South African cane growers have typically produced about 18 million tonnes of sugarcane annually since 2020, but this year’s output is expected to fall below 17 million tonnes, with the North Coast, South Coast, and Midlands areas of KwaZulu-Natal among the hardest hit.
While the Mpumalanga region also faced drier-than-normal conditions, many growers there rely on irrigation to supplement natural rainfall, which helped to mitigate some of the effects of the drought.
The reduction in loadshedding this season, allowing for uninterrupted and consistent irrigation, has been particularly beneficial for Mpumalanga’s sugarcane output.
“The reduced yield for the 2024 season highlights the growing vulnerability of our industry to climate-related challenges, especially for our rain-dependent growers,” noted SA Canegrowers chairman Higgins Mdluli.
Despite a decreased yield, Mdluli emphasized that South Africa’s sugar production this season, estimated at approximately 1.9 million tonnes, would still adequately meet the country’s domestic demand of 1.5 million tonnes within the Southern African Customs Union.
However, the reduced crop size will significantly limit the volume of South African sugar available for export, potentially impacting growers’ income and the broader economy.
Due to the reduced harvest, three of the country’s 12 sugar mills have already ceased operations for the crushing season, more than a month ahead of schedule.
In addition to climate pressures, the South African sugar industry has grappled with declining demand, partly due to the introduction of the Health Promotion Levy (HPL) in 2018.
Before the tax, a typical season yielded about 20 million tonnes of sugarcane.
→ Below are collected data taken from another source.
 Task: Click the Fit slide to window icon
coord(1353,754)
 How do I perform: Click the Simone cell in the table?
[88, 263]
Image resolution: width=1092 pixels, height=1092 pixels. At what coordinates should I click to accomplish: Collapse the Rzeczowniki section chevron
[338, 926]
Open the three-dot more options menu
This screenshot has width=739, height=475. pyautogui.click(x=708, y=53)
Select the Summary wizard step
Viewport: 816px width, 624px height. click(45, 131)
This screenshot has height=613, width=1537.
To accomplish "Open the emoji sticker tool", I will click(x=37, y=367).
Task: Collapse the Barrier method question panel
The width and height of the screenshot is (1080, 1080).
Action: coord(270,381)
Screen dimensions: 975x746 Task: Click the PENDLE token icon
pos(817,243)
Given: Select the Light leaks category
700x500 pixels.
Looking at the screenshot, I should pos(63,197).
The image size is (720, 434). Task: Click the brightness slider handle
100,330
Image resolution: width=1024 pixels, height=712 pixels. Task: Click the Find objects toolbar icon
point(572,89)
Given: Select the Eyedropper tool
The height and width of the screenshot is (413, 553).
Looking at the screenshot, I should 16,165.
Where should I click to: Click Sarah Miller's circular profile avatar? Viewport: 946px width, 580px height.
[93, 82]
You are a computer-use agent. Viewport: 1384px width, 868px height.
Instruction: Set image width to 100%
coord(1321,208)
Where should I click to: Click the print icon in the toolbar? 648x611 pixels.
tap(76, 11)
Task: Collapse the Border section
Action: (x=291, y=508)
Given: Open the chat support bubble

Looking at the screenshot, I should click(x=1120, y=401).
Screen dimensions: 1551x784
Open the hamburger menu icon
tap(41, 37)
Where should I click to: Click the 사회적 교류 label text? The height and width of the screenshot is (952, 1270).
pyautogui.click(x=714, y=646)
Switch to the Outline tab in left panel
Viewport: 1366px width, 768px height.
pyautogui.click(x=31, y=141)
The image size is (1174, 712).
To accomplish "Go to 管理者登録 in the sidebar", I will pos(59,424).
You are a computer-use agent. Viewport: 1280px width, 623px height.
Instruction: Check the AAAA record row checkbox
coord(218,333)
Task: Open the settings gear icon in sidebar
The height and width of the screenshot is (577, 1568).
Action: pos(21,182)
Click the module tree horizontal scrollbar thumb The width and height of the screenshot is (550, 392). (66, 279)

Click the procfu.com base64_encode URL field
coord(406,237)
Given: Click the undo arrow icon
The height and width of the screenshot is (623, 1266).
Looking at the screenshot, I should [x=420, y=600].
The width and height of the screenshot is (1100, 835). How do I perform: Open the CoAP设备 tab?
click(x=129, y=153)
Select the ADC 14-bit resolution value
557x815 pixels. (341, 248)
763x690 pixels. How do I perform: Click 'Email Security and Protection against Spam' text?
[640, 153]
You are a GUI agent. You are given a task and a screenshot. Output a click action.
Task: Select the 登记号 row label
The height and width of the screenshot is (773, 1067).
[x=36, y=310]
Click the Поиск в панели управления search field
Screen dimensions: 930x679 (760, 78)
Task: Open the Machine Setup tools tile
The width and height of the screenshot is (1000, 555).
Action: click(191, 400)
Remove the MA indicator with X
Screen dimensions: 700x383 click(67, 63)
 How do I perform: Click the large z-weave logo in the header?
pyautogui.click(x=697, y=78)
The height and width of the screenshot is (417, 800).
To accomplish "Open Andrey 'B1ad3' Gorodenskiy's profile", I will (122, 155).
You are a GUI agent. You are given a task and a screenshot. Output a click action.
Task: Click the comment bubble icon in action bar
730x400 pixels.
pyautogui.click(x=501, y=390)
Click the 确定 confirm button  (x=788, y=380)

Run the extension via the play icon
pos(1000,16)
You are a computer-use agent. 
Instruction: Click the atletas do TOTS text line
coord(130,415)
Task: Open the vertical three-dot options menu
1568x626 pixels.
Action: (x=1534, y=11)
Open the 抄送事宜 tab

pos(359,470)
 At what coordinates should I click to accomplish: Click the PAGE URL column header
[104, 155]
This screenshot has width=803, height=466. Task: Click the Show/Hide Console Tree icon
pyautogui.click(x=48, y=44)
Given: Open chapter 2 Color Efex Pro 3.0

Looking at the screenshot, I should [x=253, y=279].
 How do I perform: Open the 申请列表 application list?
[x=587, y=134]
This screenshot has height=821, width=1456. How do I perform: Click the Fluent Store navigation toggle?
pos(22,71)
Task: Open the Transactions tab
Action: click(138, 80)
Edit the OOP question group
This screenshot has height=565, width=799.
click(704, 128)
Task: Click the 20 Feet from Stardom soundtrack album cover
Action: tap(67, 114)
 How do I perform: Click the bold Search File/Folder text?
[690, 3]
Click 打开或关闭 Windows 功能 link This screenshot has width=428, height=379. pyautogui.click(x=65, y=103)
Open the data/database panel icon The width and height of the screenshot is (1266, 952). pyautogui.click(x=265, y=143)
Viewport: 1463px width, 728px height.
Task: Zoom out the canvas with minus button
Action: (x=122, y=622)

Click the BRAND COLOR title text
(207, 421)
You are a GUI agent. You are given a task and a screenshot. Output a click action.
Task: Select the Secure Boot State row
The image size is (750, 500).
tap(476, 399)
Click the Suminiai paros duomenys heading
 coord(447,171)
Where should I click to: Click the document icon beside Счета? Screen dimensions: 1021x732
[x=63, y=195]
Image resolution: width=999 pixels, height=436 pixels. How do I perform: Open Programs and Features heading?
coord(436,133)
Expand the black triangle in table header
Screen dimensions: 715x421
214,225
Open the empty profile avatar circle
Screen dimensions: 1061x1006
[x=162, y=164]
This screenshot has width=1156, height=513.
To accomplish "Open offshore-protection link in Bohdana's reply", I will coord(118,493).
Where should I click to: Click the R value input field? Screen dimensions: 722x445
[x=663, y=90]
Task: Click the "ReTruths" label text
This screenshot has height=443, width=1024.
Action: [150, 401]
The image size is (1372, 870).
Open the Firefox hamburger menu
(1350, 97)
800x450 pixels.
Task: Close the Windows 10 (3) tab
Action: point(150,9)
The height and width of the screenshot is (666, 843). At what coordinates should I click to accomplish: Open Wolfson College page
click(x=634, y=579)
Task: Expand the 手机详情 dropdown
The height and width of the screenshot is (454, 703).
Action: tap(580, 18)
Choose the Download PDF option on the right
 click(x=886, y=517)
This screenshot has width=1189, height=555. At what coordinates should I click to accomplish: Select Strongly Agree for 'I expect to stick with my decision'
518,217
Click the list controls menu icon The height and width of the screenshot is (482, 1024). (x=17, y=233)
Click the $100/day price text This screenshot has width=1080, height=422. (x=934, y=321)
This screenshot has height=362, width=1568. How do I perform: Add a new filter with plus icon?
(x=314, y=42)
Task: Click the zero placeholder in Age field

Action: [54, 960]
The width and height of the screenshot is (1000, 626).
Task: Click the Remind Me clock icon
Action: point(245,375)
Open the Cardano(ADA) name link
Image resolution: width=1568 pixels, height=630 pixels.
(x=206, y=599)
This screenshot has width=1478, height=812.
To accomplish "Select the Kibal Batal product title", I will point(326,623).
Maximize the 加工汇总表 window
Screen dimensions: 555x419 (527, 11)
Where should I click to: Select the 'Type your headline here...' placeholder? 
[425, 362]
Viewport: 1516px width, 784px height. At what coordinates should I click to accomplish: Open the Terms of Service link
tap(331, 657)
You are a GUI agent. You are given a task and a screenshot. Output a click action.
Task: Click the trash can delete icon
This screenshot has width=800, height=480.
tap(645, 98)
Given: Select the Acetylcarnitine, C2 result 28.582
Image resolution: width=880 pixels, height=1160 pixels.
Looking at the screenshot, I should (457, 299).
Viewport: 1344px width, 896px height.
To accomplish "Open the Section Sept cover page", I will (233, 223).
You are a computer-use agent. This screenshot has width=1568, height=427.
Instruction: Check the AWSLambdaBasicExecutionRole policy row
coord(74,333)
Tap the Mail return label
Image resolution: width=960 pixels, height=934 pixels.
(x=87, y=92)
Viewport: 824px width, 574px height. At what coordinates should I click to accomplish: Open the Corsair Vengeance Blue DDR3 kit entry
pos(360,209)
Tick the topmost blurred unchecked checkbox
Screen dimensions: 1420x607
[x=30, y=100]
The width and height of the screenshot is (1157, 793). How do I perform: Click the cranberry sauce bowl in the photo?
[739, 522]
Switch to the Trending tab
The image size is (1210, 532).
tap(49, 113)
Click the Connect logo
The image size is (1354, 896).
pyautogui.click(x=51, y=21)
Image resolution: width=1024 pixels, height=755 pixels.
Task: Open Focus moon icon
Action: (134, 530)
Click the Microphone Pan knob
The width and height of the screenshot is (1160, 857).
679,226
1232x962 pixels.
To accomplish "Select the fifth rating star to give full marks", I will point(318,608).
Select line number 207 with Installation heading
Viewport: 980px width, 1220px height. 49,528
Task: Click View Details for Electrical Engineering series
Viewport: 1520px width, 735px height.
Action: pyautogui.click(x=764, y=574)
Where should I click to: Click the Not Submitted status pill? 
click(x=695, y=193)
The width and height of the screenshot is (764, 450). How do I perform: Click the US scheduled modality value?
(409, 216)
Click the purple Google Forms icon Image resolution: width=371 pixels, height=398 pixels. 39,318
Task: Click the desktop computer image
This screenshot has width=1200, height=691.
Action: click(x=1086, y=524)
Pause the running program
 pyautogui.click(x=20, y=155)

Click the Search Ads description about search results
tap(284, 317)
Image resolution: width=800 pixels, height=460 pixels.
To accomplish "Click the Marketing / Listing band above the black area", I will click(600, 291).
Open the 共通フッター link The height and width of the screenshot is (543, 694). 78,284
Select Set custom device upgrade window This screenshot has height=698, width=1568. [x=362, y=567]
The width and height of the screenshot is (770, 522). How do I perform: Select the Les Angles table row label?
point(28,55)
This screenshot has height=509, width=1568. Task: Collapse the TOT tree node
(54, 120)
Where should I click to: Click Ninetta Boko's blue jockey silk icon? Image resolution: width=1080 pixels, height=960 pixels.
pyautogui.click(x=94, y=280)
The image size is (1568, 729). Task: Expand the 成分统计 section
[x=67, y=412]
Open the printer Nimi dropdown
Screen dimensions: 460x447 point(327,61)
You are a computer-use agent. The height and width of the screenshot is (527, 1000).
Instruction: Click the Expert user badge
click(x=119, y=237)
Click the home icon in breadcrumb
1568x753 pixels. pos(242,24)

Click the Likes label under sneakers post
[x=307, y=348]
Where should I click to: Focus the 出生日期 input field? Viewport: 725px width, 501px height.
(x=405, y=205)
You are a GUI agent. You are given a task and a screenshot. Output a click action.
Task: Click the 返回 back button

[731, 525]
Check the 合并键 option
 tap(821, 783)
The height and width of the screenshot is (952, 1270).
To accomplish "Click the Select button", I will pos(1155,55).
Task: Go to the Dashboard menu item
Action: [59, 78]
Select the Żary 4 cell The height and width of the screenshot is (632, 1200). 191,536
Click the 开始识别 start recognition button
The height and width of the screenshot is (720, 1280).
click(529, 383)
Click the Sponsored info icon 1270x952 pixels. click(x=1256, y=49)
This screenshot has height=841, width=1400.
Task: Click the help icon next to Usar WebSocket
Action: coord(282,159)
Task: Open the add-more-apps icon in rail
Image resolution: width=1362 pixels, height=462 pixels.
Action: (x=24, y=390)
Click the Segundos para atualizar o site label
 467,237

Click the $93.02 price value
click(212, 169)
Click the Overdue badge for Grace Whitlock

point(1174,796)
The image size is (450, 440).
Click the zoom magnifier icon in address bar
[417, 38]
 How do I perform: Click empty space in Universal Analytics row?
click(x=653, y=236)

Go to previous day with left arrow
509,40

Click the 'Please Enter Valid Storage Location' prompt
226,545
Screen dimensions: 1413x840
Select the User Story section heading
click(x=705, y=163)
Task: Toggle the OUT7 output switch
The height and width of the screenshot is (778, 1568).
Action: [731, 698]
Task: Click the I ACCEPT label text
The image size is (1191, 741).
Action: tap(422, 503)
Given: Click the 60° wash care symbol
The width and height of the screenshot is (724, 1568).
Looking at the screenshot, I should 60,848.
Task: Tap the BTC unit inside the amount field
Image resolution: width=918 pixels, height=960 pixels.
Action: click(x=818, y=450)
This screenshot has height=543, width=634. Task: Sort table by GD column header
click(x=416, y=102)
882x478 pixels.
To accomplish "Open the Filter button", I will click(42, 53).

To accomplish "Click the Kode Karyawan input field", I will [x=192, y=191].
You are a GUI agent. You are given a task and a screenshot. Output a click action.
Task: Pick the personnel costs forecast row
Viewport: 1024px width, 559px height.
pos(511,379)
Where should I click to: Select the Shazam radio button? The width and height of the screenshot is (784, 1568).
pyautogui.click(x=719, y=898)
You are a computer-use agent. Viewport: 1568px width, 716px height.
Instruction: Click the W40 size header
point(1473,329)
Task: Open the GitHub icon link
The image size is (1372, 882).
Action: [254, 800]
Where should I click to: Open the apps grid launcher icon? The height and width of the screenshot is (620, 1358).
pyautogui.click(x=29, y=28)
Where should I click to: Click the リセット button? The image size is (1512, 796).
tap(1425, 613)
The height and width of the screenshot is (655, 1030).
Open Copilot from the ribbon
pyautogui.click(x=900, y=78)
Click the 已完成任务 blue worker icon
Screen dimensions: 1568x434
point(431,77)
Now, with suppressed demand, growers are opting to cultivate smaller crop areas.
SA Canegrowers has expressed concern over the ongoing financial impact on producers, particularly as this year’s lower-than-average yield is expected to strain growers who have already incurred substantial costs.
The South African government’s recent decision not to raise the HPL in the 2024 Medium Term Budget Policy Statement has been a welcome relief for the industry.
The Bureau for Food and Agricultural Policy previously cautioned that, without adjustments, the HPL could lead to a further 10 percent decrease in sugarcane cultivation by 2030. Such a reduction would especially impact small-scale growers, potentially pushing many into financial hardship.